Roberto Mezzina
Pioneering Italian psychiatrist who helped lead Trieste’s pioneering shift from psychiatric hospitals to fully community-based, rights-driven care. He directed Trieste’s Department of Mental Health and its WHO Collaborating Centre, shaping international reform. Today he chairs the IMHCN and advises governments worldwide on humane, non-coercive mental health systems.
Areas of interest
- Deinstitutionalisation
- Rights Based Mental Health Reform
- Whole Systems, Whole Community Approach
Roberto Mezzina is a psychiatrist who spent his entire career in the Italian NHS in Trieste (1978–2019), where he helped close the city’s psychiatric hospital and build a wholly alternative, community-based network of care. This pioneering work paved the way for Italy’s 1978 Mental Health Reform, which closed all asylums nationwide. Trieste’s services—operating with open doors and without restraint—were recognised by the World Health Organization in 2021 as a global model of rights-based, person-centred care.
Dr Mezzina became Director of a Community Mental Health Centre in 1995 and served as Director of the Trieste Department of Mental Health from 2012 to 2019. From 2009 he also led the WHO Collaborating Centre for Research and Training in Trieste. He is co-founder and Chair of the International Mental Health Collaborating Network, and currently Regional Vice President for Europe at the World Federation for Mental Health.

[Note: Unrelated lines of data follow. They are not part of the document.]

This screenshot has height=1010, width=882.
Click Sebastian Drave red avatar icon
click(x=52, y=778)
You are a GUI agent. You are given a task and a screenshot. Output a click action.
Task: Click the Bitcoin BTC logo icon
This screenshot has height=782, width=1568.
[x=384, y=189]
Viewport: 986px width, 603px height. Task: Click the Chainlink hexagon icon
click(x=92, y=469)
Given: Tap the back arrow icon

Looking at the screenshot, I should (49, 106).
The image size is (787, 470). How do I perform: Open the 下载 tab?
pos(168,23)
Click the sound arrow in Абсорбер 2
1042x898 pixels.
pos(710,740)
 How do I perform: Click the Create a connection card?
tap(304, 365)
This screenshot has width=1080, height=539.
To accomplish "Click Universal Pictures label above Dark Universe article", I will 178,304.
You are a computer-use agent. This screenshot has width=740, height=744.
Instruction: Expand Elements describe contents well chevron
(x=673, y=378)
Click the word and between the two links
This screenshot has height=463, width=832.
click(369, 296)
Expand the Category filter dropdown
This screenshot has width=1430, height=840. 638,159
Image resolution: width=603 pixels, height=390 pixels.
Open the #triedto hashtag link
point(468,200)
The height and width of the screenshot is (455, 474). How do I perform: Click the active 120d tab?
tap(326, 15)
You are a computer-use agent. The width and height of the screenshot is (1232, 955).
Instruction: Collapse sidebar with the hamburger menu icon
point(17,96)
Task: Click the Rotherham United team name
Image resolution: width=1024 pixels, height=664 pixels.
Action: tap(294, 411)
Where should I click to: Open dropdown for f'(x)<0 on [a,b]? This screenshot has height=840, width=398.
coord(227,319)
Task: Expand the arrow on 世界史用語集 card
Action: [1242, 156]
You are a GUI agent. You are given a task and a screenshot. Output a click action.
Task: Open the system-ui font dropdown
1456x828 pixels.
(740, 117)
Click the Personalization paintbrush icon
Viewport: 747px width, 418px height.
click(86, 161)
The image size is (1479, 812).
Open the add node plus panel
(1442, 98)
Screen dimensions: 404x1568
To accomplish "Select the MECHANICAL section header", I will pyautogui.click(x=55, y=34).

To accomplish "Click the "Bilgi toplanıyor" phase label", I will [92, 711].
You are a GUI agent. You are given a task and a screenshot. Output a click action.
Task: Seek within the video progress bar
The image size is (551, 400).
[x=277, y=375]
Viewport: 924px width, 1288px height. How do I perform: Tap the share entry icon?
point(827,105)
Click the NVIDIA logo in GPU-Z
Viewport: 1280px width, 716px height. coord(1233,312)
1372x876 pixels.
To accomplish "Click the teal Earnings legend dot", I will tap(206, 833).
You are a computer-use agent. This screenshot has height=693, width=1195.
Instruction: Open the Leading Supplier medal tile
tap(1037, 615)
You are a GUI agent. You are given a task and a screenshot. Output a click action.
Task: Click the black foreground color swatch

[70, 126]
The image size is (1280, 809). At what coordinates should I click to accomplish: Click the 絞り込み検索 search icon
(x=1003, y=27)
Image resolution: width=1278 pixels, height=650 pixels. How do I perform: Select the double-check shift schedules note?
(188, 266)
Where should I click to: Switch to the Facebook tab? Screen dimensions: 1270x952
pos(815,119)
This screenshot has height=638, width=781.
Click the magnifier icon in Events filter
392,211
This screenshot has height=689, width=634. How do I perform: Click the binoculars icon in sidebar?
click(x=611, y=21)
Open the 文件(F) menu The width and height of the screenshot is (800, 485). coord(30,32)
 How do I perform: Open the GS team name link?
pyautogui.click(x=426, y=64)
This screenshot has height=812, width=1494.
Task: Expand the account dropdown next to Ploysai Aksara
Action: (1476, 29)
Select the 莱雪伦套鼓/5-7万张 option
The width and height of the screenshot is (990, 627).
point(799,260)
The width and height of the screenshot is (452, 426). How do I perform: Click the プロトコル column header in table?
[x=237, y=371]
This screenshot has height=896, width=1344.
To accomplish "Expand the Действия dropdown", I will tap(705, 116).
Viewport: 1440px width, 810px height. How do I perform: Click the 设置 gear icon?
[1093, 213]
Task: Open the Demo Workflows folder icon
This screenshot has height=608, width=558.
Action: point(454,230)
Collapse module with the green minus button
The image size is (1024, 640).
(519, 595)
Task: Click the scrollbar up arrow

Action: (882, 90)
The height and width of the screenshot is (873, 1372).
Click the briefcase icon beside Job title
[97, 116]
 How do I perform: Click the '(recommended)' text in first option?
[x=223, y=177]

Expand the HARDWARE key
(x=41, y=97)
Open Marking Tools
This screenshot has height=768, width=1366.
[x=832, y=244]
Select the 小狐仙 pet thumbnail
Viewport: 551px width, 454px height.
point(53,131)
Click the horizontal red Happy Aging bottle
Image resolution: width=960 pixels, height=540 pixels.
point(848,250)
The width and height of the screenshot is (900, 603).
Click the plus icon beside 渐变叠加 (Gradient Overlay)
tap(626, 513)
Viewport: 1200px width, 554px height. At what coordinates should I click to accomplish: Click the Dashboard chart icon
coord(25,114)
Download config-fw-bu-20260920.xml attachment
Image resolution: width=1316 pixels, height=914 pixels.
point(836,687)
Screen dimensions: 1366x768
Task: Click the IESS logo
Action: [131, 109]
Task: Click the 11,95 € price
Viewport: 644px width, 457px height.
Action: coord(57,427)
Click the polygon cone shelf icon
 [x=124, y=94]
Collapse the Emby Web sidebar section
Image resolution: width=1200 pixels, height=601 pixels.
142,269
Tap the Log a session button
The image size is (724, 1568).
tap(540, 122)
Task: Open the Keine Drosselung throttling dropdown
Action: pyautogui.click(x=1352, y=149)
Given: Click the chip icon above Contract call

He advises on mental health reform internationally, including recent work with NHS England and the South London and Maudsley NHS Foundation Trust. His human-rights-focused practice has been recognised with awards from the Zero Project at the UN in Vienna (2014) and the European Personality of the Year Award from GAMIAN-Europe (2017). Dr Mezzina has served as an advisor to WHO, an expert for the EU Joint Action on mental health reform, and a consultant to the World Bank.